I’ve spent my entire career working on blood disorders like hemophilia, and right now, we’re in the midst of a very exciting time in hemophilia research. Doctors and scientists are gradually unraveling the mysteries of the disease, identifying its molecular origins and subsequently developing ways to treat to it – first through blood transfusions and then with isolated clotting factor proteins. Now, researchers are investigating potential scientific advancements with the hope of bringing new treatments, and innovations, to this community.
As part of this, researchers are considering alternative measurements that may provide a more holistic picture of how a treatment can impact people with hemophilia and their families.
A Different View of Bleeds
The hallmark of hemophilia is uncontrolled bleeding. The key metric of treatment efficacy in hemophilia clinical trials, therefore, is how well bleeding is controlled. But different trials define this in different ways. For example, if a bleed occurred in the same location three days in a row, this may have been counted as three bleeds in some trials but only as one in others. It could be helpful to reduce this variability in clinical trial design moving forward.
The standardized definition of bleeds developed by the International Society on Thrombosis and Haemostasis (ISTH) in 2014 was an important first step, but as an industry, we can go even further in considering how to assess bleeds. One way to track bleeds in clinical trials, for instance, is by asking patients to report every time they treat a bleed. But we know from talking to the community that people don’t always treat every bleed, so perhaps there could be more information to capture.
To fill in the gaps, researchers are looking at ways to measure all bleeds, as well as differentiate among them – spontaneous, in response to injury, in the joints, or in other parts of the body. To do this, careful thought needs to be put into the approach to collecting information in trials. For example, researchers are turning to new technologies, such as smartphone apps, that allow people participating in trials to report bleeds and hemophilia treatments in greater detail and in real-time, in contrast to limited, retrospective questionnaires. Other new technologies like imaging methods may help us better identify and characterize the bleeds themselves.
Apples to Apples
In clinical trials, researchers often evaluate the safety and efficacy of a new medicine against those that are already available. With hemophilia, this comparison is complicated by the fact that treatments are given in two ways, either on-demand (episodic) in response to a bleed, or on an ongoing preventative (prophylactic) basis. Many hemophilia trials compare on-demand treatment with preventative treatment, which is an important approach. But this can be a bit of an “apples to oranges” treatment comparison.

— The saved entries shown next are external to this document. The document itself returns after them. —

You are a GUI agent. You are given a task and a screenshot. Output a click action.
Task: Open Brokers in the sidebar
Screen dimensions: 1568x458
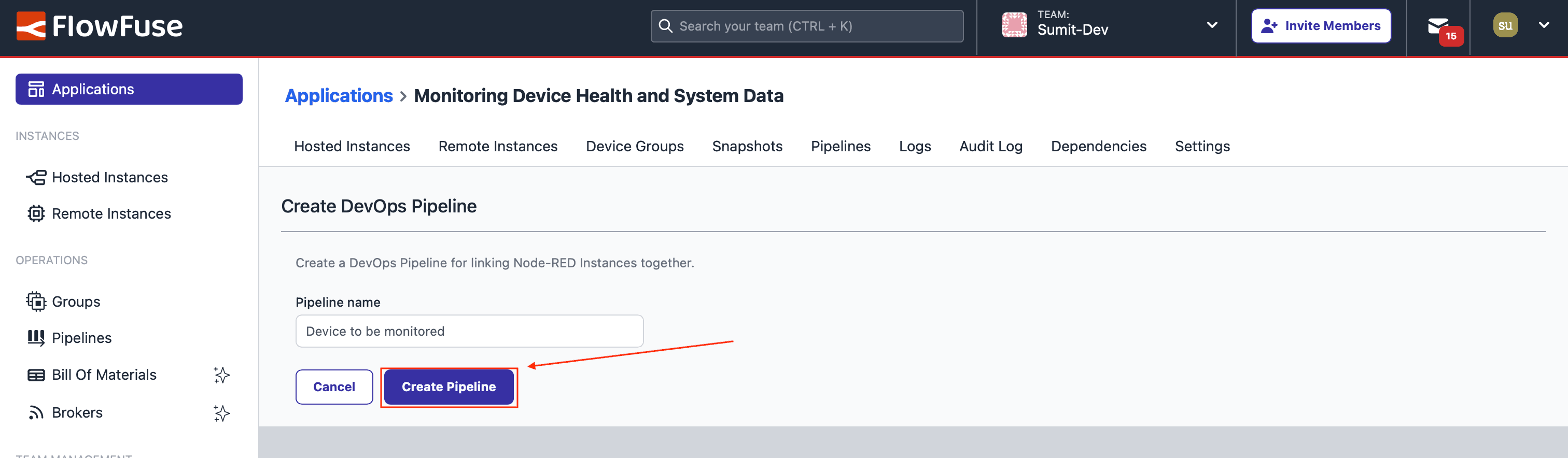pyautogui.click(x=77, y=413)
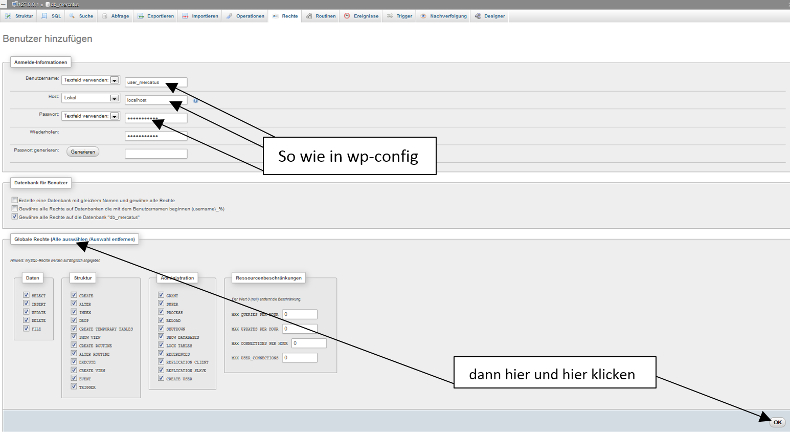Toggle grant all rights on db_mercatus checkbox
Screen dimensions: 790x432
pos(14,216)
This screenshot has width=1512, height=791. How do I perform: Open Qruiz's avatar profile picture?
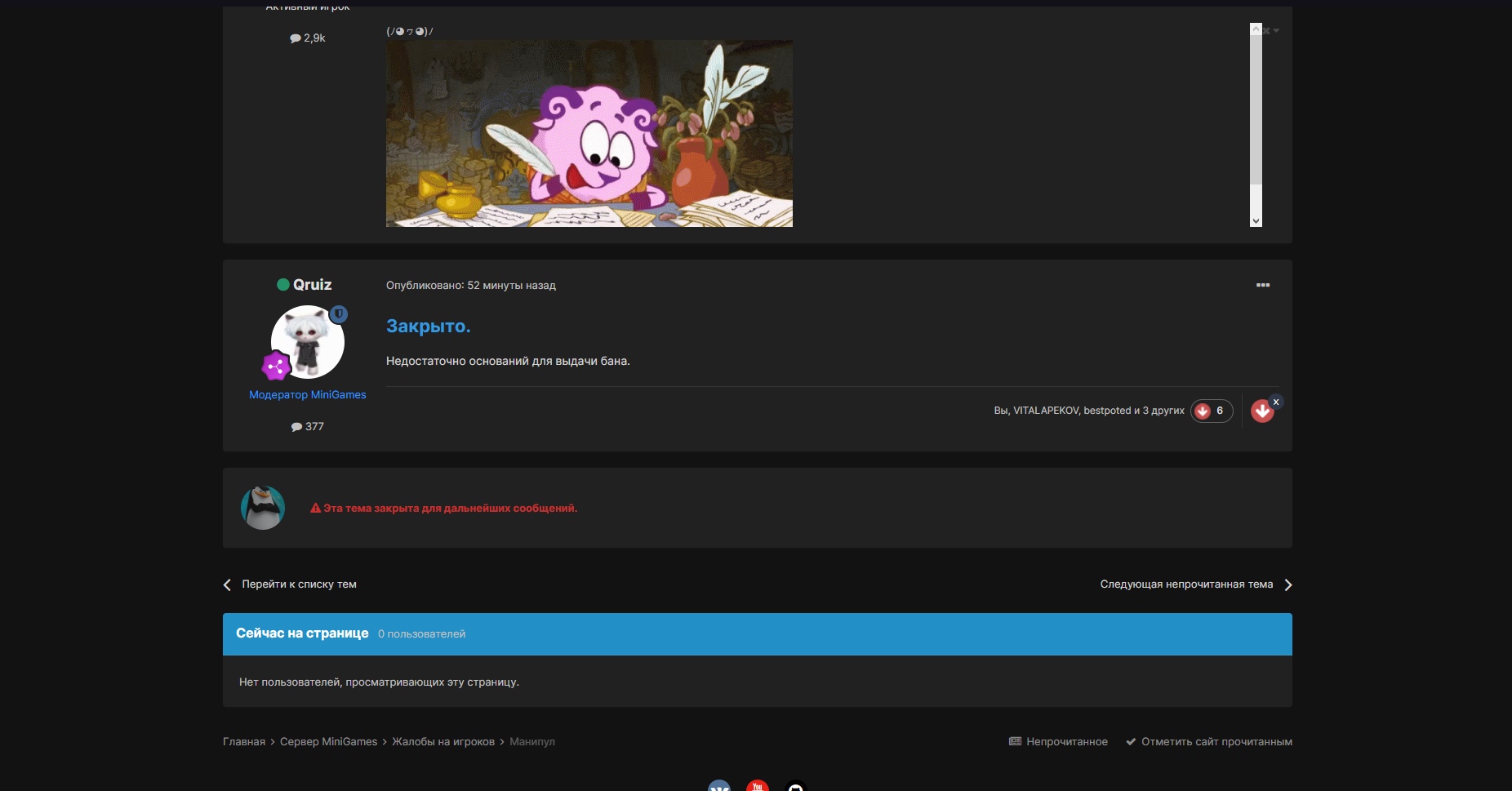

As the field evolves, researches may consider more “apples to apples” comparisons, such as prophylactic treatment to prophylactic treatment, to better understand how well a particular type of intervention is helping to control bleeding on an ongoing basis compared to another treatment of the same type.
Comparing Treatments in the Same Person
Taking it one step further, we may even be able to look at these different types of comparisons in the same person, over long periods of time. That means measuring how well a person responds to treatment with a new medicine, compared to how they previously responded to a different treatment. This “intra-patient” comparison has the potential to reduce the variability associated with comparing bleed rates in different patients, such as disease biology, lifestyle and other factors. This approach requires gathering real-world data from patients before they begin treatment with an investigational medicine on a clinical trial. One way to do this is by collecting data from patients in a “non-interventional study,” or a study that looks at a patient in a real-life or day-to-day setting. This could allow researchers to track what a new therapy does for each individual in a clinical trial relative to the individual’s prior treatment, rather than comparing it to other individuals’ treatment.
Beyond the Bleeds
Perhaps one of the most important things is for researchers to understand how a medicine impacts a person’s quality of life, and whether they continue to live active, healthy lifestyles. In hemophilia, bleeds alone do not tell the whole story. Life with the disease can have an array of challenges that disrupt quality of life, such as episodes of chronic pain and the uncertainty of when the next bleed might occur. More holistic assessments in clinical trials, like physical activity or overall wellbeing, may be useful to more fully capture the benefit of treatment. The standard approach to measuring quality of life is through questionnaires and patient-reported outcomes. New technologies like activity trackers and health apps, however, may make it easier to collect this information and see how a treatment is affecting a person in their daily life.
The landscape in hemophilia is rapidly changing, and researchers continue to work hard to develop new approaches and evolve the way treatments are assessed. This requires collaboration with the hemophilia community, doctors, scientists, advocacy groups and regulatory authorities. With new approaches to capture how a treatment may affect people across a variety of measures, in real-time and in the long-term, we can build a much more detailed and multifaceted understanding of each option. And ultimately, that complete picture is what can empower doctors and people with hemophilia to make more informed decisions in this exciting new era of hemophilia research.